>>>>>

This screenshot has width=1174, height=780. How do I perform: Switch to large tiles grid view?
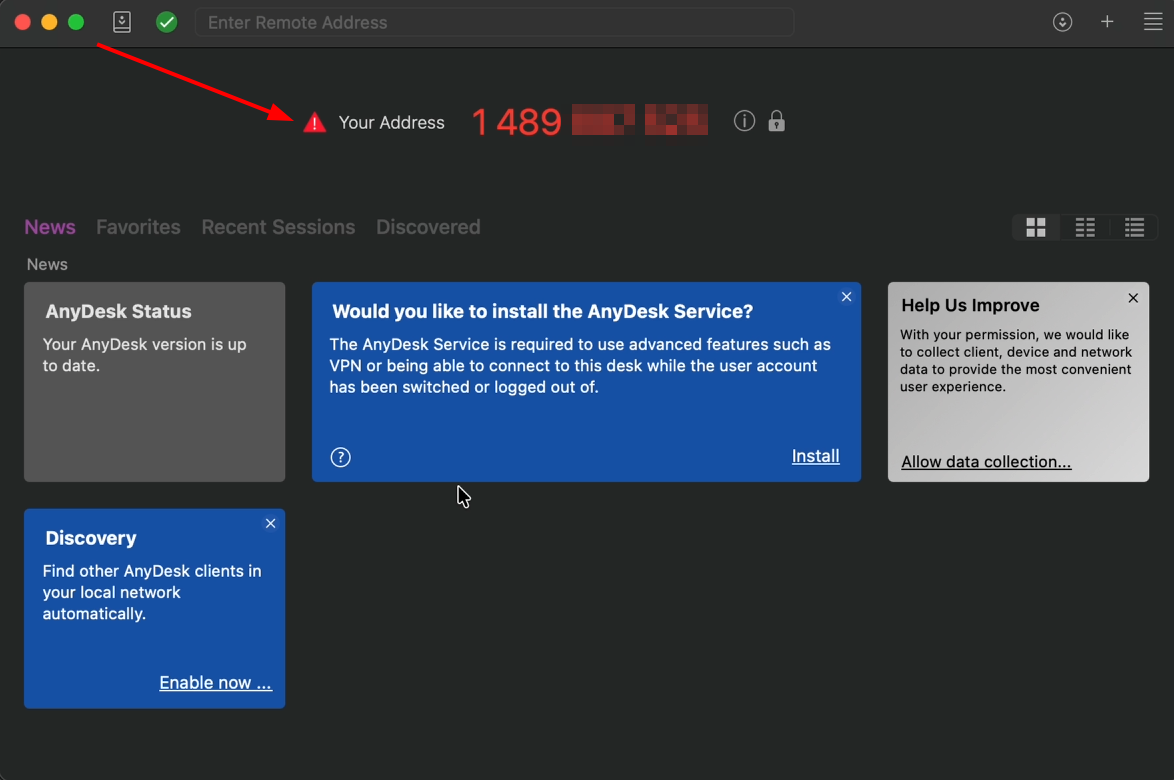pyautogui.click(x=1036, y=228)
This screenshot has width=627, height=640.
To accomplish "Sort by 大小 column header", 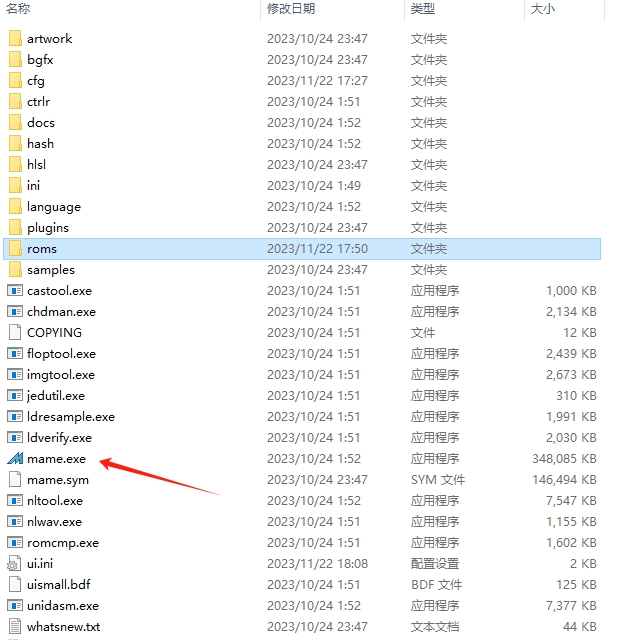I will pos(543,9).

<<<<<
>>>>>

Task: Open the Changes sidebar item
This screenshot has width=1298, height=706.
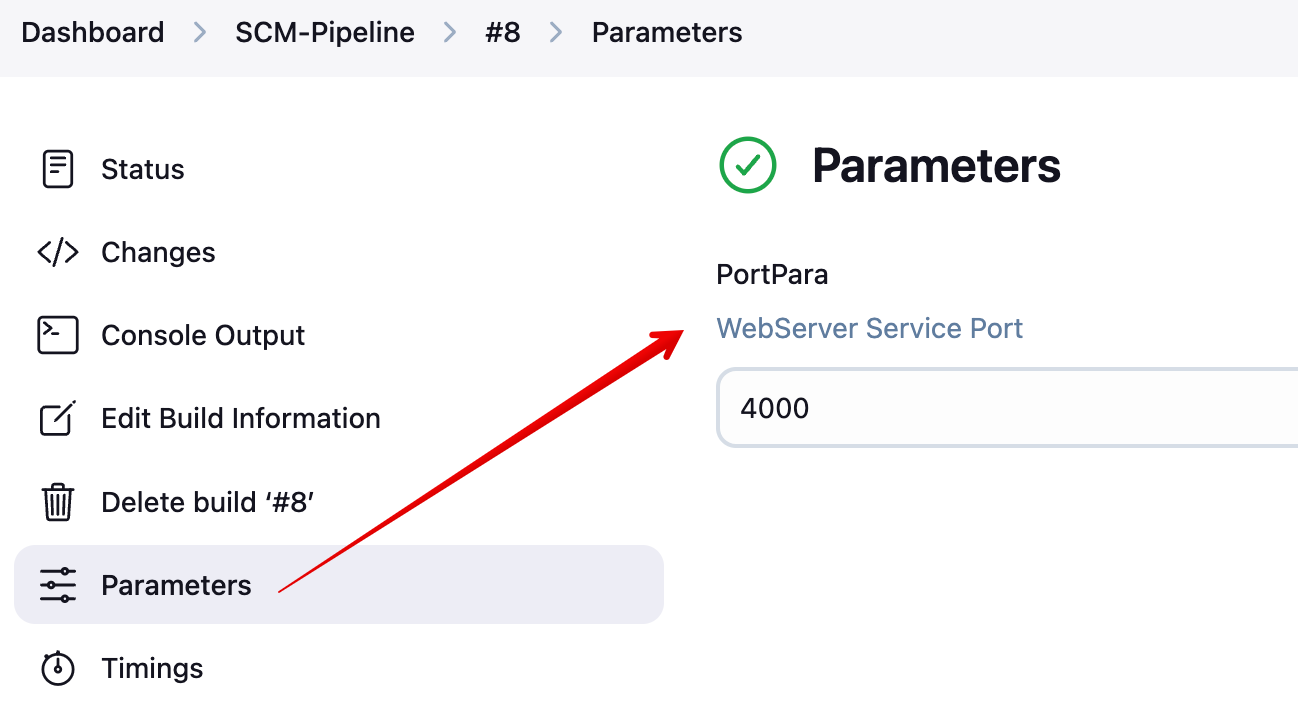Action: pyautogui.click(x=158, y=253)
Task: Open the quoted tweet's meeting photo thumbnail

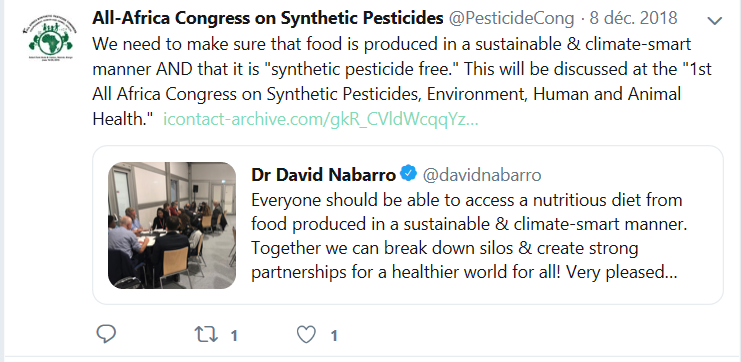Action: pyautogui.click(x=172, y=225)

<<<<<

> [Do this]
Can you reproduce, word for word, the lines from the one with "Task: Open the quoted" to the one with "Action: pyautogui.click(x=172, y=225)", including both of those lines and leaving out the pictures?

> [Written solution]
Task: Open the quoted tweet's meeting photo thumbnail

Action: pyautogui.click(x=172, y=225)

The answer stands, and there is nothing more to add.